• **AIM OF THE EXERCISE**: In the Ballou v. United States opinion, what capital interest in the partnership was conveyed to the husband as trustee for each child?

James D. Ballou and Sarah L. Ballou v. United States

370 F.2d 659, 19 A.F.T.R.2d (RIA) 301, 1966 U.S. App. LEXIS 3934
CourtCourt of Appeals for the Sixth Circuit
DecidedDecember 22, 1966
Docket16309
StatusPublished
Cited by10 cases

This text of 370 F.2d 659 (James D. Ballou and Sarah L. Ballou v. United States) is published on Counsel Stack Legal Research, covering Court of Appeals for the Sixth Circuit primary law. Counsel Stack provides free access to over 12 million legal documents including statutes, case law, regulations, and constitutions.

Bluebook
James D. Ballou and Sarah L. Ballou v. United States, 370 F.2d 659, 19 A.F.T.R.2d (RIA) 301, 1966 U.S. App. LEXIS 3934 (6th Cir. 1966).

Opinions

HARRY PHILLIPS, Circuit Judge.

This is an income tax case, involving the bona fides of a family partnership operated under the name “Ballou Services” and engaged in the business of providing office services to the public.

The taxpayers, a husband and wife, attempted to create a new partnership to carry on their office service business, which they had conducted previously as equal partners. The new partnership was to consist of the taxpayers individually, and the husband as trustee of separate trusts for each of their three minor children, whose ages were seven years, five years and eight months respectively.

In pursuance of this plan, the taxpayers executed instruments conveying to the husband as trustee for each child a capital interest of fifteen per cent in the partnership. A formal partnership agreement thereupon was executed by the husband and wife and the husband in his capacity as trustee for the three minor children.

The Internal Revenue Service refused to recognize the trusts as valid partners and taxed the income of the partnership to the husband and wife for the years 1956,1957 and 1958. The taxpayers paid the difference plus interest totaling $32,-217.05, and filed suit for refund, demanding a jury trial.

The jury returned a general verdict in favor of the United States and also answered in the negative the following interrogatory submitted by the district judge:

“Have the plaintiffs proven by a preponderance of the evidence that each of the three trusts which they created for their children genuinely owned a fifteen per cent capital interest in Ballou Services?”

[661]*661The motion of the taxpayers for a new trial was overruled and this appeal followed.

The issue on appeal is whether there is evidence to support the verdict of the jury. The facts are set forth more fully in the comprehensive dissenting opinion of Judge McAllister, to which reference is made.

• **INFORMATION SHOWN**:

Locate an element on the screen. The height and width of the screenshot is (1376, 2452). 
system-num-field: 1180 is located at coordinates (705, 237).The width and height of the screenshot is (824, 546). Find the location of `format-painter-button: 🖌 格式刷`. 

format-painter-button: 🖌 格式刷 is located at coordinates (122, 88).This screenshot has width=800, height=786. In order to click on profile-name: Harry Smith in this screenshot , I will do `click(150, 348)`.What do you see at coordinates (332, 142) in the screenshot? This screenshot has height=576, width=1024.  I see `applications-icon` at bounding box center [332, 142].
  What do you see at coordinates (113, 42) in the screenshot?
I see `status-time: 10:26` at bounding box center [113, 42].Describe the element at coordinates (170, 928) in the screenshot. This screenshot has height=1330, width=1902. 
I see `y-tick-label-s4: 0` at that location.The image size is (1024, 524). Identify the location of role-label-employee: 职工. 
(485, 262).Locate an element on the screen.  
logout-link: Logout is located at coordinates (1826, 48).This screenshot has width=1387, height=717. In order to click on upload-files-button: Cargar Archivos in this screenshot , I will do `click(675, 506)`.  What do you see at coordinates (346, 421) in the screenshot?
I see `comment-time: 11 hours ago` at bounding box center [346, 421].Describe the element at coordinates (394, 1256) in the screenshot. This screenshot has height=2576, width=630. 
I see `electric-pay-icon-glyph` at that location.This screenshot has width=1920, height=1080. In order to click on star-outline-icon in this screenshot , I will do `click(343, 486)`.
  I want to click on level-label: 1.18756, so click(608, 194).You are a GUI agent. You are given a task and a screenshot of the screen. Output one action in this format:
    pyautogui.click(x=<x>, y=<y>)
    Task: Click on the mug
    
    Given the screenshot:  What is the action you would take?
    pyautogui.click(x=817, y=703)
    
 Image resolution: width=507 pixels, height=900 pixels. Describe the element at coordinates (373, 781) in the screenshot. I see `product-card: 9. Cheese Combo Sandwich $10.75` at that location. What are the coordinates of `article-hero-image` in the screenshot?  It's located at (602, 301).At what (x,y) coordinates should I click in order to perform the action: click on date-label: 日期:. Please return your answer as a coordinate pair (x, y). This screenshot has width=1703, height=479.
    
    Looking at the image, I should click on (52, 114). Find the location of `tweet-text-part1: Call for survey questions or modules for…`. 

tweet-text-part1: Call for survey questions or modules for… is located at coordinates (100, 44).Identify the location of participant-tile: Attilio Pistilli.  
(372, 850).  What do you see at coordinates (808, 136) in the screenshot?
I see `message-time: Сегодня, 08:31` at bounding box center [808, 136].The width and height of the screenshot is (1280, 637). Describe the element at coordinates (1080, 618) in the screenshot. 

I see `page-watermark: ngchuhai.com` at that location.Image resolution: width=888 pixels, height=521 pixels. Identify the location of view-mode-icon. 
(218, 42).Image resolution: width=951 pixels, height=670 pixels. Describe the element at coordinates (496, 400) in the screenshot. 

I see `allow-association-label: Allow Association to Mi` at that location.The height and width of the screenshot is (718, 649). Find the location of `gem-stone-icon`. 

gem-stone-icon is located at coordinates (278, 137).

• **SOLVED EXERCISE**: Fifteen percent.